Outside I nod sympathetically, and I listen respectfully. But inside I am cheering, because, finally! This child will learn how to work.

So much is done for our children today, and I wouldn't change most of it. Children deserve to feel safe, loved, and have their bellies full. But, the side effect is that sometimes they are so unfamiliar with trial and difficultly that when they inevitably face it at some point in their life, they freeze up or even run away from it, rather than work through the problem.

Grades may tell us how our children are doing on assignments in relation to a certain standard of excellence. But grades don't necessarily tell us how challenged our children are, how hard they work, or whether they know how to overcome obstacles.

So, when my third grade daughter brings her grades home, I look it over, then I say, "I'm proud of the things you have learned this semester. I know math sometimes frustrates you, and this shows me you have been working hard at it anyway.
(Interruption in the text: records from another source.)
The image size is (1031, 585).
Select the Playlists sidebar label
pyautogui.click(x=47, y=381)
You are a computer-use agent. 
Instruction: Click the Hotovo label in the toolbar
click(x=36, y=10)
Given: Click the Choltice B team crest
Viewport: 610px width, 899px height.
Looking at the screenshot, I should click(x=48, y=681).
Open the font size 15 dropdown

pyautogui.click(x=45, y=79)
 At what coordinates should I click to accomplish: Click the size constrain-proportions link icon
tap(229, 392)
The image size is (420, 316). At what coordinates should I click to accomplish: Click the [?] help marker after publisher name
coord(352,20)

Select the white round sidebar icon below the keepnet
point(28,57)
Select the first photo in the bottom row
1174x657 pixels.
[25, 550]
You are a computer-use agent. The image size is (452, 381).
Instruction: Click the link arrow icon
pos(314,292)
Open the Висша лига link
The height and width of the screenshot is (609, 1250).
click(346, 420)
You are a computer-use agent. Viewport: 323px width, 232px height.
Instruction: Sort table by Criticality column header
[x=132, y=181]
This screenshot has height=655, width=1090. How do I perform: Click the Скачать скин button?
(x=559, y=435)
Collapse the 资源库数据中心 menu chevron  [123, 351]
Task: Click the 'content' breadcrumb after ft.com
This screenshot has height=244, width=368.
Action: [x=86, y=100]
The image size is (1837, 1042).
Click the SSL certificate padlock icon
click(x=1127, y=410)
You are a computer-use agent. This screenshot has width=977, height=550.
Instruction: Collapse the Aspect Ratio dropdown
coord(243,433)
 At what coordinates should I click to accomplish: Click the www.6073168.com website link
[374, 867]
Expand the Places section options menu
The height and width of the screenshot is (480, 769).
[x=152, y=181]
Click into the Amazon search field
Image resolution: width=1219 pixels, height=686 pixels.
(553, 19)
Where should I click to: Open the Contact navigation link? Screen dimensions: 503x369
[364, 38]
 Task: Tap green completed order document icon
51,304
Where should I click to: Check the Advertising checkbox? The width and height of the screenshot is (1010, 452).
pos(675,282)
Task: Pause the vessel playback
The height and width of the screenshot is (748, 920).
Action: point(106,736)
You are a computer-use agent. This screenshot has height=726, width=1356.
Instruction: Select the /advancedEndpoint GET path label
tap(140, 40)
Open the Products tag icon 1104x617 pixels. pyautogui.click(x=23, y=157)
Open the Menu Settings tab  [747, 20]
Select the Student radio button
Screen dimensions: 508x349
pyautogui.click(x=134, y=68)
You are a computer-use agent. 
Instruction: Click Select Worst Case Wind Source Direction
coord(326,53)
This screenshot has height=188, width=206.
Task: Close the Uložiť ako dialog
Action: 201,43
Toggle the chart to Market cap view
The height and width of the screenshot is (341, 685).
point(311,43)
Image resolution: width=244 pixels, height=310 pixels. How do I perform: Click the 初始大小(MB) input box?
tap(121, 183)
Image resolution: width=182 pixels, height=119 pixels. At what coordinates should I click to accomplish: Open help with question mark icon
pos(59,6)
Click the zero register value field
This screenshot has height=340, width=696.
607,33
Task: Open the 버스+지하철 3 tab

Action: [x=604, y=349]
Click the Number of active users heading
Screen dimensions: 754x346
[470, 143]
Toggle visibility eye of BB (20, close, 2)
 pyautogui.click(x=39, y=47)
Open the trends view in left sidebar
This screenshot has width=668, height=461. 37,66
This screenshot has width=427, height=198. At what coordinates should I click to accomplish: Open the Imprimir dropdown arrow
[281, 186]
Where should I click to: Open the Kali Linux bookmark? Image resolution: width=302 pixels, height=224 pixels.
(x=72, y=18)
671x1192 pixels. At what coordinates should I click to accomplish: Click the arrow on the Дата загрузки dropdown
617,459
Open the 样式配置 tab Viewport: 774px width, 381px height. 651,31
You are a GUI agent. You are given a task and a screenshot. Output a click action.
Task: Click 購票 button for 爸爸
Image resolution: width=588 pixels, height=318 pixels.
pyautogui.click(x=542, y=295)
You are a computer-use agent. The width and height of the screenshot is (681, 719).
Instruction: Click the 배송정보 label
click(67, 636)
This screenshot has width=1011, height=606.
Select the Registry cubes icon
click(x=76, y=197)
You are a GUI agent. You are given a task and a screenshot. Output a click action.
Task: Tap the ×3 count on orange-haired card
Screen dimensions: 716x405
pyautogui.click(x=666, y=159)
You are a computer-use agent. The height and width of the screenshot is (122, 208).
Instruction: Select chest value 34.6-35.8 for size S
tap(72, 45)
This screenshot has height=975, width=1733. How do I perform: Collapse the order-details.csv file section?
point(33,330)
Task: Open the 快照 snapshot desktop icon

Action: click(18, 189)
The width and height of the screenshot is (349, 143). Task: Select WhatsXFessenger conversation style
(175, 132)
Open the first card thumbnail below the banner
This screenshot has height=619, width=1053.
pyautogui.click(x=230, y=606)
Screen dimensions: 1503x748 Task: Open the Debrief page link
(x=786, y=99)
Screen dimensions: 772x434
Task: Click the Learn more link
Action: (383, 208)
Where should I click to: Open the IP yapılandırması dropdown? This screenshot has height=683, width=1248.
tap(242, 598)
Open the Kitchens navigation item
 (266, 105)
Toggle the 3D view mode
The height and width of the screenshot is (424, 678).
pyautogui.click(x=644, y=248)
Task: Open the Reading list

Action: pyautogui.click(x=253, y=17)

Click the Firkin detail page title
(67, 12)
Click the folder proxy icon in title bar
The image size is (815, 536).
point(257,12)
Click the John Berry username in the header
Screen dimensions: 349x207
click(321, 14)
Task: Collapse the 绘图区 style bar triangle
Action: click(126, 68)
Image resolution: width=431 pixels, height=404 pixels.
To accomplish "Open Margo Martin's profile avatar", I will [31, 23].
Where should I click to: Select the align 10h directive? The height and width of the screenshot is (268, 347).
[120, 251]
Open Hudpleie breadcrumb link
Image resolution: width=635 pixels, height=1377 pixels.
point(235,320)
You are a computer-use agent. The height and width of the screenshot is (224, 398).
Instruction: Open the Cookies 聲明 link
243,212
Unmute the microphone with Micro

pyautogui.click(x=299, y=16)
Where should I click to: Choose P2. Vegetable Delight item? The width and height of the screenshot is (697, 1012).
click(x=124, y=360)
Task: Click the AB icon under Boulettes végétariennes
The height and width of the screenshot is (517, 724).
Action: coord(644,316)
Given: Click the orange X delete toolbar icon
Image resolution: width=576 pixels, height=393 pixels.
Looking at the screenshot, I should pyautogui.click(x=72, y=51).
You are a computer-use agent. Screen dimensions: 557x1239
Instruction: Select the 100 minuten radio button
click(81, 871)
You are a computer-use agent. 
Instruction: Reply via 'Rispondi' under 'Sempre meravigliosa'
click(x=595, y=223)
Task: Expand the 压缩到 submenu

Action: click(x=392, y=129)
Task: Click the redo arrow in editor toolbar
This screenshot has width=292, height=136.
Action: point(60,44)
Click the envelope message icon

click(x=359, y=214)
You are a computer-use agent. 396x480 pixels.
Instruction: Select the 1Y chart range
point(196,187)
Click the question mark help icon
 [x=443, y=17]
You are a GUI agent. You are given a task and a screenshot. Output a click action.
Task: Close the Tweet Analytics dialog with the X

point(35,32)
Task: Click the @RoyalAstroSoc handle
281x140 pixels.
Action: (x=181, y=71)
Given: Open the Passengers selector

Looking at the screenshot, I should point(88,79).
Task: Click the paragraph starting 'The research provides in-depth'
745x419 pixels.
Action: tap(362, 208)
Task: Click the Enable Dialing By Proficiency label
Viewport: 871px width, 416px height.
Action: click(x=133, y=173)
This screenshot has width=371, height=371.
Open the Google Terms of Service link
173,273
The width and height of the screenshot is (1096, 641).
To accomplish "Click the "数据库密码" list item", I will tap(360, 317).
Good for you, sweetie."

I never tell her I am proud of her A's. I never take her to Krispy Kreme to get donuts for them. That puts the value on the wrong thing. The A is of no value. The concepts and skills she has learned are of value. The work ethic is of value.

I remember in 8th grade bringing home a report card full of A's except one -- math had a B. It is telling that I remember this nearly 25 years later. My father's response was, I think, quite typical. He said "why are you getting a B in math?"

He didn't say he was proud of my A's. They were expected. I was crushed. I worked harder for that B than I had for any of the A's on that report card.

I found vindication five years later. Though math was always a struggle for me, I persisted in taking the challenging math classes through high school. I would go in early to school or stay late to get help on concepts I did not understand. I would do my math homework first each night to make sure I had the time to put into it.

When senior awards night came around I got only one. It was a tiny bit of scholarship money from the math department, naming me "Most Likely to Be a Math Teacher."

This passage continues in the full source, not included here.